Lastly, throw out Press Virginia if need be.  Huggins last reinvented West Virginia nearly half a decade ago when he sought a better method to create more offensive touches for the long, aggressive athletes on his roster.  Out of his lab sprang a defensive monster that suffocated opposing offenses to the point of emotional meltdown and became a program trademark.  We have seen, clearly, that Press Virginia went out the door along with Jevon Carter and Daxter Miles and if and when it returns is anyone’s guess.

Huggins has proven himself to be amenable to complete reinvention before and it may just be necessary yet again.  If that’s the route he decides on, it will signal another drastic shift in the Bob Huggins era and prove that an old bear is still capable of new tricks.

Long term, the fix is more complicated.

Good or bad, everything revolves around Bob Huggins and the culture he’s instilled at West Virginia.  Now 65, Huggins last signed a contract extension in 2017 that runs through the end of the 2021-2022 season.  Beyond that, there’s no guarantee Huggins would want to continue to endure the grind of power 5 basketball.  Assuming that the reins to the program are in new hands after 2022, Bob Huggins has a three year window to successfully rewire a fractured roster and get West Virginia back to striking distance of Big 12 titan Kansas.

Again, this is assuming that Huggins remains on through the end of his current deal.  As a shoo-in hall-of-famer, what’s stopping Huggins from waking up tomorrow and decided he’s had enough?  At that point, West Virginia is on the hook for to continue paying him (albeit at a reduced rate) wherein Huggs would take on an emeritus role at the university and that would be it.  Golf outings, fundraisers and cocktail circles ad infinitum.

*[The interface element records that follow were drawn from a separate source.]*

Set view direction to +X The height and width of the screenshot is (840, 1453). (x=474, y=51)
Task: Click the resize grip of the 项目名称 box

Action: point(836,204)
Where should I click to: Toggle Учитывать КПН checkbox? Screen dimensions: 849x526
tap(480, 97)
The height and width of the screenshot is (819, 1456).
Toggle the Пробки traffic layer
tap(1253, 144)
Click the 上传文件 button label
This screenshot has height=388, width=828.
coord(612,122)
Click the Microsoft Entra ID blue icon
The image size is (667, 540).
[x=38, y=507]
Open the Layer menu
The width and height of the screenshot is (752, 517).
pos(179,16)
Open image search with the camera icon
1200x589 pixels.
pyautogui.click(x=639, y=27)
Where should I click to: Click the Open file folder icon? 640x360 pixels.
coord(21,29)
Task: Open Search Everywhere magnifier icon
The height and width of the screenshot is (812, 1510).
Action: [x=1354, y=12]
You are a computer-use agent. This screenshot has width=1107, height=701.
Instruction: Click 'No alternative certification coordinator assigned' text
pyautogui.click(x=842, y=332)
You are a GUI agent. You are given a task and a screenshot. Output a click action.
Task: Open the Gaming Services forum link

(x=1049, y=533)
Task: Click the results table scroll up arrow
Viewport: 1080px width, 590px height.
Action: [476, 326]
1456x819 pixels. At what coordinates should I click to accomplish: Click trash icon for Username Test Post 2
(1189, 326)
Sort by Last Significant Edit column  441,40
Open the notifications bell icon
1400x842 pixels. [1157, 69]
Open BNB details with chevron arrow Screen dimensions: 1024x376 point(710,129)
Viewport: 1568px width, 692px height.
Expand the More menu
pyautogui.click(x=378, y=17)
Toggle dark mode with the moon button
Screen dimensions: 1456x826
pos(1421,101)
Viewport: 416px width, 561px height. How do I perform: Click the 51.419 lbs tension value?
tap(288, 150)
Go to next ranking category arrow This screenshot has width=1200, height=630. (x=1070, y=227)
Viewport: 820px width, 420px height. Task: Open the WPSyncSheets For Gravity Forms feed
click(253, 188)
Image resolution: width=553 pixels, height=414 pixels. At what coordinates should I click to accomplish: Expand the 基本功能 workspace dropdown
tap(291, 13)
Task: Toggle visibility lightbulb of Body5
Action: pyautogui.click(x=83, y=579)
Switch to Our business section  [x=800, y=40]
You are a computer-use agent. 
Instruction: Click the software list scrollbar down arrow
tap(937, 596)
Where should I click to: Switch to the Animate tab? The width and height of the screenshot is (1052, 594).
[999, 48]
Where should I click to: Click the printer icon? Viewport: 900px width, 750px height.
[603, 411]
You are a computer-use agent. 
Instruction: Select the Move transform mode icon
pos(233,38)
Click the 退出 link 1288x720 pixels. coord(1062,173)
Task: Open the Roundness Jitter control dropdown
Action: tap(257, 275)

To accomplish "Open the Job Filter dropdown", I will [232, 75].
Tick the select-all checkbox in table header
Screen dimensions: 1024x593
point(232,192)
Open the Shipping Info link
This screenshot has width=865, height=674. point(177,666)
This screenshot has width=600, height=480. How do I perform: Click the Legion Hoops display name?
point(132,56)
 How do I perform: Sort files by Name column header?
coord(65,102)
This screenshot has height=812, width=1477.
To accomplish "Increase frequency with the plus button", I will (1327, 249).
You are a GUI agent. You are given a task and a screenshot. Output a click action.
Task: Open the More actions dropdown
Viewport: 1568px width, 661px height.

Now, I know I’m painting a grim picture.  But it’s important to consider the extent to which things in their current state are salvageable and if Huggins is up for yet another build-from-scratch undertaking.  Do the Mountaineers need to simply reassemble existing components to be back in the Big 12 hunt next season or is this a layered, multi-faceted job that will require several more recruiting classes and a total re-write of the on-court playbook?

The gap between the former and the latter is vast and, unfortunately, no one outside of Bob Huggins, his staff and perhaps Shane Lyons knows the truth of it all.

All I know, from an outsider looking in, is that this is a critical juncture for Bob Huggins and West Virginia.  The decisions that will be made in the coming months will likely leave an indelible mark on his coaching legacy and profoundly impact the momentum of West Virginia basketball.  No one is more capable of righting the ship than the big man on the stool.  No one in college basketball is surly or intractable enough to will his team back to national relevancy than the bear himself.

Perhaps this is all a temporary collapse leading to a glorious bloom or perhaps it’s the prelude to a slow burn and a protracted end.  Regardless of which, Bob Huggins needs to lift the hood and get down to business.